• Information shown
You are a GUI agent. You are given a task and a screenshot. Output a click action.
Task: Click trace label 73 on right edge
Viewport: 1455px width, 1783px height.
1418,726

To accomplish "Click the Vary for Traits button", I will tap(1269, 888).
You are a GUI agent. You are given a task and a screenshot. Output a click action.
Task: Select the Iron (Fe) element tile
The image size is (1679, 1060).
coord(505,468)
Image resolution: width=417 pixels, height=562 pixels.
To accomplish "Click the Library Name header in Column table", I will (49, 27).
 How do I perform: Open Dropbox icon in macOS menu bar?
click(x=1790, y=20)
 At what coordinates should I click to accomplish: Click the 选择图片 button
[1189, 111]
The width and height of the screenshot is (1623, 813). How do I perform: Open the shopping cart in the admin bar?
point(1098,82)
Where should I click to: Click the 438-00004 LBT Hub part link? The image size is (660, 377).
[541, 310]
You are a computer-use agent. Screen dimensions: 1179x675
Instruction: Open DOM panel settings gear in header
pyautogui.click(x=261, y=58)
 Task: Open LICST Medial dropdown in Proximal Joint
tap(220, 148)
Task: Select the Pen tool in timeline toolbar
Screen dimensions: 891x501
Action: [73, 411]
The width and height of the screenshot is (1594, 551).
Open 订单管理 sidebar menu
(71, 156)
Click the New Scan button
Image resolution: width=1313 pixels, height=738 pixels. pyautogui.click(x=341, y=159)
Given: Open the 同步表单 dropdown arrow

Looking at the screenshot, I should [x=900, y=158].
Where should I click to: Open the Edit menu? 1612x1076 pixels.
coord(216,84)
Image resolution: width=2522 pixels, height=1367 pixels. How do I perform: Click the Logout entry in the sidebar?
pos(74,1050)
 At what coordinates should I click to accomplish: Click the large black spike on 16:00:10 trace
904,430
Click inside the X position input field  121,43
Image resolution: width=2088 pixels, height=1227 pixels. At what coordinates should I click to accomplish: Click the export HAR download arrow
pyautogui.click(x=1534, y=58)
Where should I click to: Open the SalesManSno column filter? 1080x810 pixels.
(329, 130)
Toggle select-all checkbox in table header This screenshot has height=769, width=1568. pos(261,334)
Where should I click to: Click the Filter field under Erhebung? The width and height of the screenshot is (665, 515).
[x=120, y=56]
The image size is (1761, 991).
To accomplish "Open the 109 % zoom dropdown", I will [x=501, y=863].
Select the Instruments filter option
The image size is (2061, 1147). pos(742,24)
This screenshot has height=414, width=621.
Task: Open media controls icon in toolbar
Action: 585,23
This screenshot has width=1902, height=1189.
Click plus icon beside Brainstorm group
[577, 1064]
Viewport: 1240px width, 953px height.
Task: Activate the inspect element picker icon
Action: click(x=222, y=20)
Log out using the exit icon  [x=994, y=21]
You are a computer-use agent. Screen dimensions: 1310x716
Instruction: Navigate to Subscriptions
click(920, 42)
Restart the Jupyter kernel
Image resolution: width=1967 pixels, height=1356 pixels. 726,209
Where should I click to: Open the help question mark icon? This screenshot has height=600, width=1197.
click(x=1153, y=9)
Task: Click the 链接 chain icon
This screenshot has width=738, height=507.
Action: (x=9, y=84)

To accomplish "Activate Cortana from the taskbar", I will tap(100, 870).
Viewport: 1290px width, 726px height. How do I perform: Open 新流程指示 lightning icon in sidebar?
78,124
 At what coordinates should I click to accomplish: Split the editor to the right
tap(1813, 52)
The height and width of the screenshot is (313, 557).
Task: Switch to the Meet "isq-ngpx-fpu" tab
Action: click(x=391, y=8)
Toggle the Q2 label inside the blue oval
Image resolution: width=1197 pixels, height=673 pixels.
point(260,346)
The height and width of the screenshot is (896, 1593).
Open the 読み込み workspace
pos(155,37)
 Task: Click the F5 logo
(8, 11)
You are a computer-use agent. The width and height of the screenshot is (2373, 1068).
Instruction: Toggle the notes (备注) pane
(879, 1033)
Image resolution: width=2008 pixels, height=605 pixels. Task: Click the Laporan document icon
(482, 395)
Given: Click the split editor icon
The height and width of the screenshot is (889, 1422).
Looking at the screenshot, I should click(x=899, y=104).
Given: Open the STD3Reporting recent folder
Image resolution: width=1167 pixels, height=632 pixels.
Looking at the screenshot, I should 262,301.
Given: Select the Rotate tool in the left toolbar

• Exercise objective
Every entry should be transcribed exactly, with nothing omitted.

• Response
You are a GUI agent. You are given a task and a screenshot. Output a click action.
Task: Click trace label 73 on right edge
Viewport: 1455px width, 1783px height.
1418,726

To accomplish "Click the Vary for Traits button", I will tap(1269, 888).
You are a GUI agent. You are given a task and a screenshot. Output a click action.
Task: Select the Iron (Fe) element tile
The image size is (1679, 1060).
coord(505,468)
Image resolution: width=417 pixels, height=562 pixels.
To accomplish "Click the Library Name header in Column table", I will (49, 27).
 How do I perform: Open Dropbox icon in macOS menu bar?
click(x=1790, y=20)
 At what coordinates should I click to accomplish: Click the 选择图片 button
[1189, 111]
The width and height of the screenshot is (1623, 813). How do I perform: Open the shopping cart in the admin bar?
point(1098,82)
Where should I click to: Click the 438-00004 LBT Hub part link? The image size is (660, 377).
[541, 310]
You are a computer-use agent. Screen dimensions: 1179x675
Instruction: Open DOM panel settings gear in header
pyautogui.click(x=261, y=58)
 Task: Open LICST Medial dropdown in Proximal Joint
tap(220, 148)
Task: Select the Pen tool in timeline toolbar
Screen dimensions: 891x501
Action: [73, 411]
The width and height of the screenshot is (1594, 551).
Open 订单管理 sidebar menu
(71, 156)
Click the New Scan button
Image resolution: width=1313 pixels, height=738 pixels. pyautogui.click(x=341, y=159)
Given: Open the 同步表单 dropdown arrow

Looking at the screenshot, I should [x=900, y=158].
Where should I click to: Open the Edit menu? 1612x1076 pixels.
coord(216,84)
Image resolution: width=2522 pixels, height=1367 pixels. How do I perform: Click the Logout entry in the sidebar?
pos(74,1050)
 At what coordinates should I click to accomplish: Click the large black spike on 16:00:10 trace
904,430
Click inside the X position input field  121,43
Image resolution: width=2088 pixels, height=1227 pixels. At what coordinates should I click to accomplish: Click the export HAR download arrow
pyautogui.click(x=1534, y=58)
Where should I click to: Open the SalesManSno column filter? 1080x810 pixels.
(329, 130)
Toggle select-all checkbox in table header This screenshot has height=769, width=1568. pos(261,334)
Where should I click to: Click the Filter field under Erhebung? The width and height of the screenshot is (665, 515).
[x=120, y=56]
The image size is (1761, 991).
To accomplish "Open the 109 % zoom dropdown", I will [x=501, y=863].
Select the Instruments filter option
The image size is (2061, 1147). pos(742,24)
This screenshot has height=414, width=621.
Task: Open media controls icon in toolbar
Action: 585,23
This screenshot has width=1902, height=1189.
Click plus icon beside Brainstorm group
[577, 1064]
Viewport: 1240px width, 953px height.
Task: Activate the inspect element picker icon
Action: click(x=222, y=20)
Log out using the exit icon  [x=994, y=21]
You are a computer-use agent. Screen dimensions: 1310x716
Instruction: Navigate to Subscriptions
click(920, 42)
Restart the Jupyter kernel
Image resolution: width=1967 pixels, height=1356 pixels. 726,209
Where should I click to: Open the help question mark icon? This screenshot has height=600, width=1197.
click(x=1153, y=9)
Task: Click the 链接 chain icon
This screenshot has width=738, height=507.
Action: (x=9, y=84)

To accomplish "Activate Cortana from the taskbar", I will tap(100, 870).
Viewport: 1290px width, 726px height. How do I perform: Open 新流程指示 lightning icon in sidebar?
78,124
 At what coordinates should I click to accomplish: Split the editor to the right
tap(1813, 52)
The height and width of the screenshot is (313, 557).
Task: Switch to the Meet "isq-ngpx-fpu" tab
Action: click(x=391, y=8)
Toggle the Q2 label inside the blue oval
Image resolution: width=1197 pixels, height=673 pixels.
point(260,346)
The height and width of the screenshot is (896, 1593).
Open the 読み込み workspace
pos(155,37)
 Task: Click the F5 logo
(8, 11)
You are a computer-use agent. The width and height of the screenshot is (2373, 1068).
Instruction: Toggle the notes (备注) pane
(879, 1033)
Image resolution: width=2008 pixels, height=605 pixels. Task: Click the Laporan document icon
(482, 395)
Given: Click the split editor icon
The height and width of the screenshot is (889, 1422).
Looking at the screenshot, I should click(x=899, y=104).
Given: Open the STD3Reporting recent folder
Image resolution: width=1167 pixels, height=632 pixels.
Looking at the screenshot, I should 262,301.
Given: Select the Rotate tool in the left toolbar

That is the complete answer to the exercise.